Huntingtower

Contemporary review from an unknown newspaper, discovered by Peter Thackeray tucked away inside a first edition of the novel:

MR. BUCHAN’S LATEST ROMANCE
This story shows us Mr Buchan engaged in turning over and recombining into fresh groupings a heap of more or less familiar romantic ‘properties’. His setting is the Scottish seacoast, and an untenanted mansion, in charge of a crew of surly, furtive lodgekeepers, who have something to hide, and betray the fact; and of a rough inn-keeper, who is desperately anxious to dissuade travellers from staying at his house.
They work under the direction of one Loudon, a factor, and a bluff, hearty, weather-tanned fellow, who makes the pleasantest impression of a wholesome open-air sportsman, till at length, we are allowed to detect in him just a fugitive gleam of something faintly suspicious. Loudon is good, in the traditional manner. There is a Danish brig, and a landing by a boat’s crew of villains by night, and in stormy weather. There is, inevitably, a beautiful foreign girl, suitably provided with unscrupulous enemies, and with an unwelcome lover, ‘beautiful as a devil,’ who will stick at nothing. For the necessary contrast of the prosaic with the picturesque there is a middle-aged and wealthy Glasgow grocer, timid and respectable by habit, though a stout-hearted fellow at bottom, who has sold his business and blunders into this whirl of picturesque violence at the bidding of a life-long passion for romance, which his retirement has set him free at last to indulge.
Dickson McCunn has many engaging qualities besides his simplicity and kindliness.
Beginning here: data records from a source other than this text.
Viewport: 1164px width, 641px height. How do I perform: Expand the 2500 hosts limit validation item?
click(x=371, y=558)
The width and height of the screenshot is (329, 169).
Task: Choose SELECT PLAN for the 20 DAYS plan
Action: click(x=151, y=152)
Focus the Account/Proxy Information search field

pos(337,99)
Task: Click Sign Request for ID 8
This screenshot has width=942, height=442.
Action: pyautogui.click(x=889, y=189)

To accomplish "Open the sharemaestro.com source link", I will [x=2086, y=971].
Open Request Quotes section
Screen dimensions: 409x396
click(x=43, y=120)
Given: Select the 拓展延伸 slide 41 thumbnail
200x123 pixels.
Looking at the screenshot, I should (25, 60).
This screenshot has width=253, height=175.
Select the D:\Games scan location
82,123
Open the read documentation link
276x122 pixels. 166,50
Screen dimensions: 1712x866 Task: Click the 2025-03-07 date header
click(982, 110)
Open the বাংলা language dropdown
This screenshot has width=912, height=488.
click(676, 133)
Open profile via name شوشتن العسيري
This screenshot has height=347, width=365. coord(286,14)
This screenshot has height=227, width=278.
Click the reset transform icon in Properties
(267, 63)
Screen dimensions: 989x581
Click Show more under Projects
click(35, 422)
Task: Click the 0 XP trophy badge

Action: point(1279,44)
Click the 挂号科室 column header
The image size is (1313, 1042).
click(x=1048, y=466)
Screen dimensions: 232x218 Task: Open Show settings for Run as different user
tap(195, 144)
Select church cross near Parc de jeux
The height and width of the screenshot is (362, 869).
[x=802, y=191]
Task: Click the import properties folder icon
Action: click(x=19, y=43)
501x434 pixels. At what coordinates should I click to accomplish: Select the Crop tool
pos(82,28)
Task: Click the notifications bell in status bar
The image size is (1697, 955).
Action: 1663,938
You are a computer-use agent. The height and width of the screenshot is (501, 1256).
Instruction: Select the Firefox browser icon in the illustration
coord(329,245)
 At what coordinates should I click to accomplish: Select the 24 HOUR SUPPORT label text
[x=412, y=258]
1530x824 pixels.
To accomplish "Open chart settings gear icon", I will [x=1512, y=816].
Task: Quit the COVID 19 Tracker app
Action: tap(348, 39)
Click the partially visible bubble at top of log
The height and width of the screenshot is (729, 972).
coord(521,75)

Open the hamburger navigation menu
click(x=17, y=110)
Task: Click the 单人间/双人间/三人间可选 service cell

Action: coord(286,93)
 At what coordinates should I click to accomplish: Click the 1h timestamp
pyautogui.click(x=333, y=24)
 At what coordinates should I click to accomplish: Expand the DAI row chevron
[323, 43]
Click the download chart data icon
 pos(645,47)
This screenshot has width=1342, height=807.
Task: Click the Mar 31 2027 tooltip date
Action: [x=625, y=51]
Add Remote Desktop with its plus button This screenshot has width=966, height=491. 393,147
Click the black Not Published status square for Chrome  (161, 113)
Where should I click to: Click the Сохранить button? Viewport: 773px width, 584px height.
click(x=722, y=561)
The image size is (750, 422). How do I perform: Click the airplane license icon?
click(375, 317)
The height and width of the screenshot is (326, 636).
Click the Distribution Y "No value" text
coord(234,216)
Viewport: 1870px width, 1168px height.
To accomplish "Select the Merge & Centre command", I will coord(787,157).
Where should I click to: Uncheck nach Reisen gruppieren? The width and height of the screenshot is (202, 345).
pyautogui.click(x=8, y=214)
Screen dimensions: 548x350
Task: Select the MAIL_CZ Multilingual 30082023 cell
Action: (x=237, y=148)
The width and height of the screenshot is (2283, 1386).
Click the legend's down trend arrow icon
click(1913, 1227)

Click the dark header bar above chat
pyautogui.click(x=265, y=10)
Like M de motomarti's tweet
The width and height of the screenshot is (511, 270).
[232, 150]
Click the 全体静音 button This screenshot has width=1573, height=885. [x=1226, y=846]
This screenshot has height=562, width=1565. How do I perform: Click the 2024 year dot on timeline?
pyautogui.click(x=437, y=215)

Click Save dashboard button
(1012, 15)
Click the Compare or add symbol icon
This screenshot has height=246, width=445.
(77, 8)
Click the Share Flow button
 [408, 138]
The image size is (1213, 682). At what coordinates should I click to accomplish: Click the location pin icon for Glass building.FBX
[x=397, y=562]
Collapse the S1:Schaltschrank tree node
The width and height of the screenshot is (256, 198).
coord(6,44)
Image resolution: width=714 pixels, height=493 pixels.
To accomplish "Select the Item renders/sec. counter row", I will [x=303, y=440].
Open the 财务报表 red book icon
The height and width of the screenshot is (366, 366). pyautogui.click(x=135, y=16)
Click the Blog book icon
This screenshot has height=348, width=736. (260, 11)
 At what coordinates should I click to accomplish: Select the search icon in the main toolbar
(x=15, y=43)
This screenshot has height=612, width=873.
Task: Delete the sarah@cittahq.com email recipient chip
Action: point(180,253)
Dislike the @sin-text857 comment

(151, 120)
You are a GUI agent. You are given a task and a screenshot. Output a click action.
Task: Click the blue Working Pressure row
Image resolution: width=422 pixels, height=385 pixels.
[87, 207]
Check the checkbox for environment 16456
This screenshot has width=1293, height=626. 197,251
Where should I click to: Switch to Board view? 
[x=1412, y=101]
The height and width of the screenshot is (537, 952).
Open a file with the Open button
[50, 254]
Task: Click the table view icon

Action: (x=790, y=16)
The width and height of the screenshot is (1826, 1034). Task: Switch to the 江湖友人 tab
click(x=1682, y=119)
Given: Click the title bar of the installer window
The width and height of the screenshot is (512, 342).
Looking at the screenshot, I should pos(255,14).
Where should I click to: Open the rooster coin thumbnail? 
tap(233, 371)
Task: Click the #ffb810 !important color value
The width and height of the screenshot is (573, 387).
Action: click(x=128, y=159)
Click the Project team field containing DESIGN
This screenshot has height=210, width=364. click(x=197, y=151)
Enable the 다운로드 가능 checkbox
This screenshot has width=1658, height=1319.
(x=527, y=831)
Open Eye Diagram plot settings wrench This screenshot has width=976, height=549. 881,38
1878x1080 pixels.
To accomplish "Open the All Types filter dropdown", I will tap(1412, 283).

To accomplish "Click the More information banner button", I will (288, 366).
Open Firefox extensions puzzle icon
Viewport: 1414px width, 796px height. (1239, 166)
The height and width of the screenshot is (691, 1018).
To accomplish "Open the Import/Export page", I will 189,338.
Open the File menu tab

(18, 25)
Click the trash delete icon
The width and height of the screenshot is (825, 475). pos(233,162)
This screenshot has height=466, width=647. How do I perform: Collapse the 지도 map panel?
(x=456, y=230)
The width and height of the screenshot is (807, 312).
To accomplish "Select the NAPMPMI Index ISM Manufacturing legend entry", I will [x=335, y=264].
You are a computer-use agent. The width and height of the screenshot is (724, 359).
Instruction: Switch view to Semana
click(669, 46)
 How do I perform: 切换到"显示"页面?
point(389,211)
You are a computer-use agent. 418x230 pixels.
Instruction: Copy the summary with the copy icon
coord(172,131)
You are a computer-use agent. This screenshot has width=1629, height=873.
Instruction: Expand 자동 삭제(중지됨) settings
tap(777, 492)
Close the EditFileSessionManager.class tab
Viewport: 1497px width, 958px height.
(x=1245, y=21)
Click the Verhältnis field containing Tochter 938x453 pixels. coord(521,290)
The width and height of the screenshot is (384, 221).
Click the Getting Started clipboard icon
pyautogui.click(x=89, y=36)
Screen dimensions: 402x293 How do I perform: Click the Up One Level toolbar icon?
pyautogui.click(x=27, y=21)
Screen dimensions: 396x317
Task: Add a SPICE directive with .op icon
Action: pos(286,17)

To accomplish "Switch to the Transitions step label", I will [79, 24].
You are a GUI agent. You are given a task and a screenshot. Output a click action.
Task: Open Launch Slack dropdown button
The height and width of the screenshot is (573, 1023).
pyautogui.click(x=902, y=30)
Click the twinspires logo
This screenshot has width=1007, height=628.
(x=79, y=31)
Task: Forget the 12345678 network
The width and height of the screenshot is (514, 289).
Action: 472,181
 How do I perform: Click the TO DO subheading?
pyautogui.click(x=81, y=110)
He has a harmless vanity which makes him thrill with pride when he over hears praises of ‘D McCunn, the great provision merchant’, a praiseworthy habit of carrying Izaak Walton in his pocket when he goes on pilgrimage, and an invincible belief that what is needed to defeat the lovely foreigner’s enemies is the ‘sound business head’ which has brought him his prosperity and modest fame.
As a piquant novelty Mr Buchan has hit upon the device of introducing a band of ragged Glasgow lads, formed into an unofficial body of boy scouts. In the exuberance of their youth, they march to such songs as ‘Class-conscious are we, and class-conscious wull be, Till our fit’s on the neck of the Boorjoyzee’, learned by one of their members at a Socialist Sunday school. But these are battle hymns, sung for the sake of their rhythm, without regard to their meaning, and the boys are unreservedly, not to say violently, on the side of law and order. They are amusing; but we wish Mr. Buchan could have made his villains anything but Bolshevists. The Bolshevist crops up in every shocker nowadays; but for romantic value he is, say, to the old-fashioned pirate, as a penny is to a pound. His associations are not picturesque at all, but merely ugly, and as a figure of romance he stands far below even the nihilist of a generation ago, who figured bravely enough in many of the older stories.